The next we see Tony, he is back at the Bada Bing, paralleling where he began the episode. All of the nagging issues that he’s been dealing with throughout the hour are ready to boil over. The bartender, Georgie, is once again having trouble with the phone. Tony suddenly and violently beats him with the receiver before leaving in a huff. Framed in the doorway are the Bing strippers, who momentarily stop to observe before resuming their dance.
This parallels Chase’s view of us, the audience, or the human race in general. Not in the way we twerk, but in the way we are often just casual bystanders and onlookers who stand around and do nothing. It’s a poignant tone and wonderful thought to close on. But it is, admittedly, a little insulting.
- I surmise that the best trio of episodes to open any Sopranos season are “Members Only”, “Join The Club”, and “Mayham” from season 6, but this opening stretch of season one is a very close second.
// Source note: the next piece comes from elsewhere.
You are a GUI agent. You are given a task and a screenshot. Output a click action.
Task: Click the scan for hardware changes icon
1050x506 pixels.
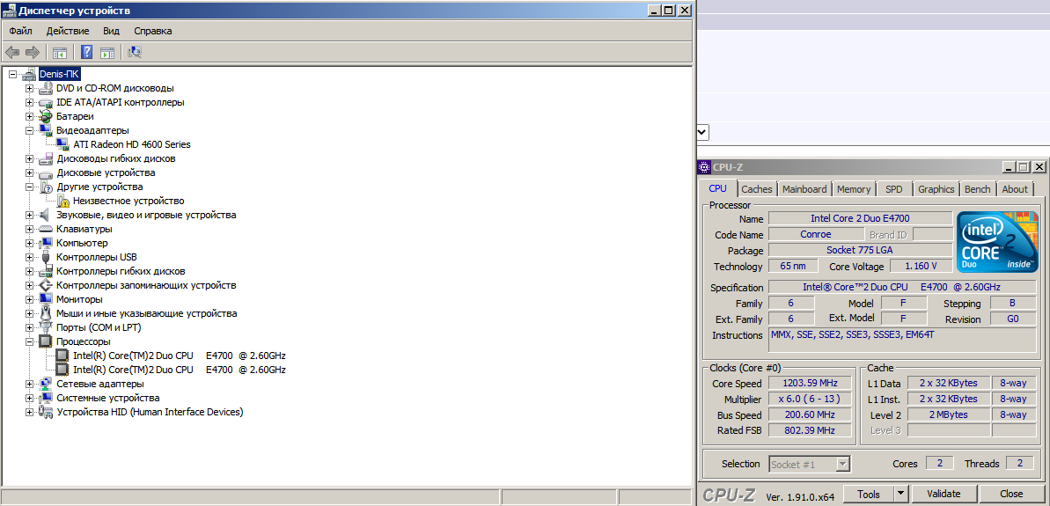135,53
- Wikipedia has told me that the episode title is a suit size. Chris and Brendan are ordered by Tony to return the stolen suits from the truck and apologize to Junior, but not before Tony and his buddies treat themselves.
- No, those definitely aren’t 2019 gay TV characters, those are 1999 gay TV characters! Their flamboyance is hilarious. “Oh my Christ!”
- The best scene is definitely the opening pre-credits sequence. The cold open can be a very deadly weapon, as The Wire and Breaking Bad have shown. It’s a shame The Sopranos never utilized it again.
- Chris is seen with Adriana as his girlfriend for the first time, but she doesn’t speak and isn’t mentioned by name. Actress Drea de Mateo also appeared as an unnamed hostess at the restaurant Tony dined at in the pilot.
- Speaking of Chris, my favorite line is when he sees Martin Scorsese and shouts: “Marty! Kundun! I liked it!”
- Even if you haven’t seen The Sopranos, you can probably assume that Brendan “Ultimate Fuck-Up” Filone isn’t going to be alive too much longer. Love the way Tony literally throws him out the door.
- Another hilarious moment: Livia running over her friend with the Buick.
- “I went over for a blowjob. Your mother was working the bon-bon concession at the Eiffel Tower. Sil, did you hear what I told him? Told him ‘I went over for a blowjob. Your mother was working the bon-bon concession at the Eiffel Tower.’”
- “Just when I thought I was out, they pull me back in.”